(Collected data entries)
════════════════
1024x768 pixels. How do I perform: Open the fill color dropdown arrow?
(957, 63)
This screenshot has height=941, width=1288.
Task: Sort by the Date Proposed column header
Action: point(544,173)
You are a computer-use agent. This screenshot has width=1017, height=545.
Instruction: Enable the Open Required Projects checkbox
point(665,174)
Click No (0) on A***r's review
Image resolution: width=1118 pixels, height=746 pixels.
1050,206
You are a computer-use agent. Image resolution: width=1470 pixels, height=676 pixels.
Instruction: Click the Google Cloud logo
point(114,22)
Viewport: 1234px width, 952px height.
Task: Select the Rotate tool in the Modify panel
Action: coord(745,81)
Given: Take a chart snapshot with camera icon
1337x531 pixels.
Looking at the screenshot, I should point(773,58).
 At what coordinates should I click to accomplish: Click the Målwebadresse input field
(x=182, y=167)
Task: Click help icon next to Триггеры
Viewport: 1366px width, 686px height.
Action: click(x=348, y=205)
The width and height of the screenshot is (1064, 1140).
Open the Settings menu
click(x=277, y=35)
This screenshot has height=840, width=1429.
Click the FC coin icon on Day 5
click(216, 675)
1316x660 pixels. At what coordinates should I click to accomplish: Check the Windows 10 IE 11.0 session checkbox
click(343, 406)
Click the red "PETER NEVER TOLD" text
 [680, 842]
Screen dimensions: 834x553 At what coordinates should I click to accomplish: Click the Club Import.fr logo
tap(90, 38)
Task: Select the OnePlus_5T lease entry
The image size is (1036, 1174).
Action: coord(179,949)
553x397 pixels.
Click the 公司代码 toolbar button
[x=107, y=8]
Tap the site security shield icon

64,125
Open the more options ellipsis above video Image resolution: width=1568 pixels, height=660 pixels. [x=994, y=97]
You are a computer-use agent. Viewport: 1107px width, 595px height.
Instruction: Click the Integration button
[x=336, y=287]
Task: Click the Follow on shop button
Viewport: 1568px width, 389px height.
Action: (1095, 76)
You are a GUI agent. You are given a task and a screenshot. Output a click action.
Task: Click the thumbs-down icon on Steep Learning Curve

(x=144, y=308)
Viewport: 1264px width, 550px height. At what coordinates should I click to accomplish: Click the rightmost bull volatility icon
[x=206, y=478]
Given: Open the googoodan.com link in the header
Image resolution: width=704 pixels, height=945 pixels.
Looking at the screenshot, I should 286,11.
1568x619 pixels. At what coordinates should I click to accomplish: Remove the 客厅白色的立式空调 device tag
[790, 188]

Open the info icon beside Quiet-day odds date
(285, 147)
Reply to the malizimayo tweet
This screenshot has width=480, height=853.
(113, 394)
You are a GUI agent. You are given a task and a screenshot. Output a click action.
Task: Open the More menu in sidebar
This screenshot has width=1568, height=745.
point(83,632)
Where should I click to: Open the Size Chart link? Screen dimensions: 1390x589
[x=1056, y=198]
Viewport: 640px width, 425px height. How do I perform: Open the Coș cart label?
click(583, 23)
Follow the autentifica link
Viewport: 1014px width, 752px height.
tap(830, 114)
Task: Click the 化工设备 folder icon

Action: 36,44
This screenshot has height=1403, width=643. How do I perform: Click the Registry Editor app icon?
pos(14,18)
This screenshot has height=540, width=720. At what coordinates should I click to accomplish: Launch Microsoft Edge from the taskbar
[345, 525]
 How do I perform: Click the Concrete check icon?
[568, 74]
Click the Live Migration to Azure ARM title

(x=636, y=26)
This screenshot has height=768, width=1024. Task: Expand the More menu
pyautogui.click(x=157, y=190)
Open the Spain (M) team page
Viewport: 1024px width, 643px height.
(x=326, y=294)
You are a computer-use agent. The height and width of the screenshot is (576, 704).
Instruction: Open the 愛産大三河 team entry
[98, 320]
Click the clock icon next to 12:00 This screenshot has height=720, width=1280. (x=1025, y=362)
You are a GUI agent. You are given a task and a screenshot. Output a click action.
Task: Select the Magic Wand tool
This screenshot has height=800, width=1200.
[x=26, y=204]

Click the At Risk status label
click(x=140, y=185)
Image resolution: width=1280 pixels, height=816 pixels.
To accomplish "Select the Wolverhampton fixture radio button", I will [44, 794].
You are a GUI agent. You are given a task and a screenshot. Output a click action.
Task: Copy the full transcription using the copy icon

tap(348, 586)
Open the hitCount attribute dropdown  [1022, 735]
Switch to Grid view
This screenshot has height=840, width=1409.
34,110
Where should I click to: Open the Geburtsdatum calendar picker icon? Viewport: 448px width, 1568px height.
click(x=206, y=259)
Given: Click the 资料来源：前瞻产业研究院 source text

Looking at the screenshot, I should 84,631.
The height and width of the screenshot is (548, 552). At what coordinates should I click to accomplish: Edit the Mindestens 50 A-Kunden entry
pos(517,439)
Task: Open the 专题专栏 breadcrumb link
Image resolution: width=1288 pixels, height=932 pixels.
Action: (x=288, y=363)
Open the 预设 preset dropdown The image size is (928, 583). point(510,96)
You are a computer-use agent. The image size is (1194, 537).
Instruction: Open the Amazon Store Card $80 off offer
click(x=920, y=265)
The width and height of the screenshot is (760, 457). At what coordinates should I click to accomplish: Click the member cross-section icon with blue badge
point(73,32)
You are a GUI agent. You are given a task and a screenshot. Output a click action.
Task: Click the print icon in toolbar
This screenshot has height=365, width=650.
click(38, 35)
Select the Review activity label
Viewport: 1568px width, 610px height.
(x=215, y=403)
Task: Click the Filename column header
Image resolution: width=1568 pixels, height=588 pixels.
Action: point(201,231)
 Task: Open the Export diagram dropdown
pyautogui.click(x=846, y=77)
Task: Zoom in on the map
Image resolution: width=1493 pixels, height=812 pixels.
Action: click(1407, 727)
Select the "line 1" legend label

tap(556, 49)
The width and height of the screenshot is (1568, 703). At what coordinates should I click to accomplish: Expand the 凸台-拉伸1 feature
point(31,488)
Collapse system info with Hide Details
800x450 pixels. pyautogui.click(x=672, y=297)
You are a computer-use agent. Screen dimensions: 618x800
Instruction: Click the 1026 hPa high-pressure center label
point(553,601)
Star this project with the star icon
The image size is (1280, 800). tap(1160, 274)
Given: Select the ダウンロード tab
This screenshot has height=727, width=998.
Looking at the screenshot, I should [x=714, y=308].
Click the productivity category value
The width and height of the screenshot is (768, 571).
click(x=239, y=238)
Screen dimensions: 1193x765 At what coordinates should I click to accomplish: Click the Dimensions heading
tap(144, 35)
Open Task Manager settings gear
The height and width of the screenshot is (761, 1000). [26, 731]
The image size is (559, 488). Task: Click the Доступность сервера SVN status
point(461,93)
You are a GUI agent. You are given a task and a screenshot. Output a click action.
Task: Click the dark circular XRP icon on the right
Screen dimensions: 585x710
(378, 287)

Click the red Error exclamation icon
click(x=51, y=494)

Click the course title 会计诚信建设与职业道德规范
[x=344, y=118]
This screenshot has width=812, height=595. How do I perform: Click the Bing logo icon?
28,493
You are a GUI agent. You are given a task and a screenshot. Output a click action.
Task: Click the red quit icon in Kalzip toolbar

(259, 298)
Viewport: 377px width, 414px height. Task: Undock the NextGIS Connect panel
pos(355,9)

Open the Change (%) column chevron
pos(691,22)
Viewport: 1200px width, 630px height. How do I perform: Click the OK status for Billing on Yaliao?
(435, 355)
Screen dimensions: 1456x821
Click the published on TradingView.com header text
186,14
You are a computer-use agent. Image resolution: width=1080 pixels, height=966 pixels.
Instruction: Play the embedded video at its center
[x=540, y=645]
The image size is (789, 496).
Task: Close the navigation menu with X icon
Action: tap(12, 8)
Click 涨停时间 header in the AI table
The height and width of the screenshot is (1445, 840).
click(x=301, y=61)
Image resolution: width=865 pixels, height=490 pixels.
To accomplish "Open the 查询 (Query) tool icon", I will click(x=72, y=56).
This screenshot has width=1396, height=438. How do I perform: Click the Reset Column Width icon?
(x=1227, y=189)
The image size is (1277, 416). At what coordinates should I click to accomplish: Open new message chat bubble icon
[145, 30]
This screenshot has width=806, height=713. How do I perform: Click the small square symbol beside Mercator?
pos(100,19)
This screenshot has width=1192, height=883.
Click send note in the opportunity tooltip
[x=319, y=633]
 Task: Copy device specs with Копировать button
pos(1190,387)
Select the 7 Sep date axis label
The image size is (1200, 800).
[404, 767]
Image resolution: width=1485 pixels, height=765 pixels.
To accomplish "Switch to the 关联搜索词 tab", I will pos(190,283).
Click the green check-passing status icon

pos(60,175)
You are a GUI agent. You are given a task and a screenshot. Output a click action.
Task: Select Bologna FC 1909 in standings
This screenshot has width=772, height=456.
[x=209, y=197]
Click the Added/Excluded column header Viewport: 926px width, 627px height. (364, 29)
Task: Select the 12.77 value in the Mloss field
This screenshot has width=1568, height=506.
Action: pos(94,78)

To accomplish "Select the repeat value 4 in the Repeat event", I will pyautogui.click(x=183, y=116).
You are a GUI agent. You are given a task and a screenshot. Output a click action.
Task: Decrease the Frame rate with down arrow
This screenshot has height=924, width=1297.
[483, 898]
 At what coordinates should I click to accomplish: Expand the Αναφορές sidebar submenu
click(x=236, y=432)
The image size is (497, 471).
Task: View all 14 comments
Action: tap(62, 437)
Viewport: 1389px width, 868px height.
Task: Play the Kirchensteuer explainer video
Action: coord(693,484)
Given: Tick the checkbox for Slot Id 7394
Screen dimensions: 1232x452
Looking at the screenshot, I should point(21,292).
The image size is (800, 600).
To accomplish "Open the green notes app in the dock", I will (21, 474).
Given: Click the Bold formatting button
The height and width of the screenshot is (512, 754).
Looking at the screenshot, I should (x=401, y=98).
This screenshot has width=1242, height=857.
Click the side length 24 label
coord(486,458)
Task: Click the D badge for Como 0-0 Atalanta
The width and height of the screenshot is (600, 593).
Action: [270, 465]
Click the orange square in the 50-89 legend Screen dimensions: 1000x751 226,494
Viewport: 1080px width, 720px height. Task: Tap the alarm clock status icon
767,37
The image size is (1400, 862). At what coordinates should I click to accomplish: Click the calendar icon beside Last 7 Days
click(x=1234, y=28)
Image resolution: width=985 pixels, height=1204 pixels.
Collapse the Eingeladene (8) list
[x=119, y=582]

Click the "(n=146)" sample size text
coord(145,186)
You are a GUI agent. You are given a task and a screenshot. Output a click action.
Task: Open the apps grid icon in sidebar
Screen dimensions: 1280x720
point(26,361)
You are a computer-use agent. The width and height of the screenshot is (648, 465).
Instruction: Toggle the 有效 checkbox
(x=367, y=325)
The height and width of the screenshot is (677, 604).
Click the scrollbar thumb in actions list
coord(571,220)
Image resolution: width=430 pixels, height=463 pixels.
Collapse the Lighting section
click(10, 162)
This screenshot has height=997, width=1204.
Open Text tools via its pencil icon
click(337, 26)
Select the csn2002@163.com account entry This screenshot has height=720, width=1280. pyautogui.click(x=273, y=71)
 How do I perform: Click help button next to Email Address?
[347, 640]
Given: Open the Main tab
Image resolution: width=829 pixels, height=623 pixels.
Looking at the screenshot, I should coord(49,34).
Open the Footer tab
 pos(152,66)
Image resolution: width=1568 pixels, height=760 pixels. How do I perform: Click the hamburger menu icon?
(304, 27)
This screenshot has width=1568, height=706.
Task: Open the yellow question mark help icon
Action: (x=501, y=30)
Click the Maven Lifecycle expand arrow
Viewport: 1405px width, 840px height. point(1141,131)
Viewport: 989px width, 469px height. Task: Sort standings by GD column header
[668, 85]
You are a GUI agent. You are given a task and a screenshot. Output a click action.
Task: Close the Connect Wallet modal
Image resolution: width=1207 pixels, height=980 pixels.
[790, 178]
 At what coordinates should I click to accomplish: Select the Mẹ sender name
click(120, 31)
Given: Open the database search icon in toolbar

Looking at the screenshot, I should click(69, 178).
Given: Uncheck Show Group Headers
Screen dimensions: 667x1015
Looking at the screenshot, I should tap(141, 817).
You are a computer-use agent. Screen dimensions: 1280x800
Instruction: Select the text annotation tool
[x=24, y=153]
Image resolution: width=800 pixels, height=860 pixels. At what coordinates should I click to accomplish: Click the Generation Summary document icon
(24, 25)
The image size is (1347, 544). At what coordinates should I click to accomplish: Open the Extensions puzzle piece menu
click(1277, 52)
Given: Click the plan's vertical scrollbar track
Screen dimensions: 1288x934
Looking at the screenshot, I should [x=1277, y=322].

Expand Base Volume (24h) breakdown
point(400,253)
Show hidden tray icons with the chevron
════════════════
(Task to complete) Write out, from the lines above, only those from the line with "Click the clock" to the line with "Task: Click the print icon in toolbar", exactly as given, including the first and the last.

(Response area)
Click the clock icon next to 12:00 This screenshot has height=720, width=1280. (x=1025, y=362)
You are a GUI agent. You are given a task and a screenshot. Output a click action.
Task: Select the Magic Wand tool
This screenshot has height=800, width=1200.
[x=26, y=204]

Click the At Risk status label
click(x=140, y=185)
Image resolution: width=1280 pixels, height=816 pixels.
To accomplish "Select the Wolverhampton fixture radio button", I will [44, 794].
You are a GUI agent. You are given a task and a screenshot. Output a click action.
Task: Copy the full transcription using the copy icon

tap(348, 586)
Open the hitCount attribute dropdown  [1022, 735]
Switch to Grid view
This screenshot has height=840, width=1409.
34,110
Where should I click to: Open the Geburtsdatum calendar picker icon? Viewport: 448px width, 1568px height.
click(x=206, y=259)
Given: Click the 资料来源：前瞻产业研究院 source text

Looking at the screenshot, I should 84,631.
The height and width of the screenshot is (548, 552). At what coordinates should I click to accomplish: Edit the Mindestens 50 A-Kunden entry
pos(517,439)
Task: Open the 专题专栏 breadcrumb link
Image resolution: width=1288 pixels, height=932 pixels.
Action: (x=288, y=363)
Open the 预设 preset dropdown The image size is (928, 583). point(510,96)
You are a computer-use agent. The image size is (1194, 537).
Instruction: Open the Amazon Store Card $80 off offer
click(x=920, y=265)
The width and height of the screenshot is (760, 457). At what coordinates should I click to accomplish: Click the member cross-section icon with blue badge
point(73,32)
You are a GUI agent. You are given a task and a screenshot. Output a click action.
Task: Click the print icon in toolbar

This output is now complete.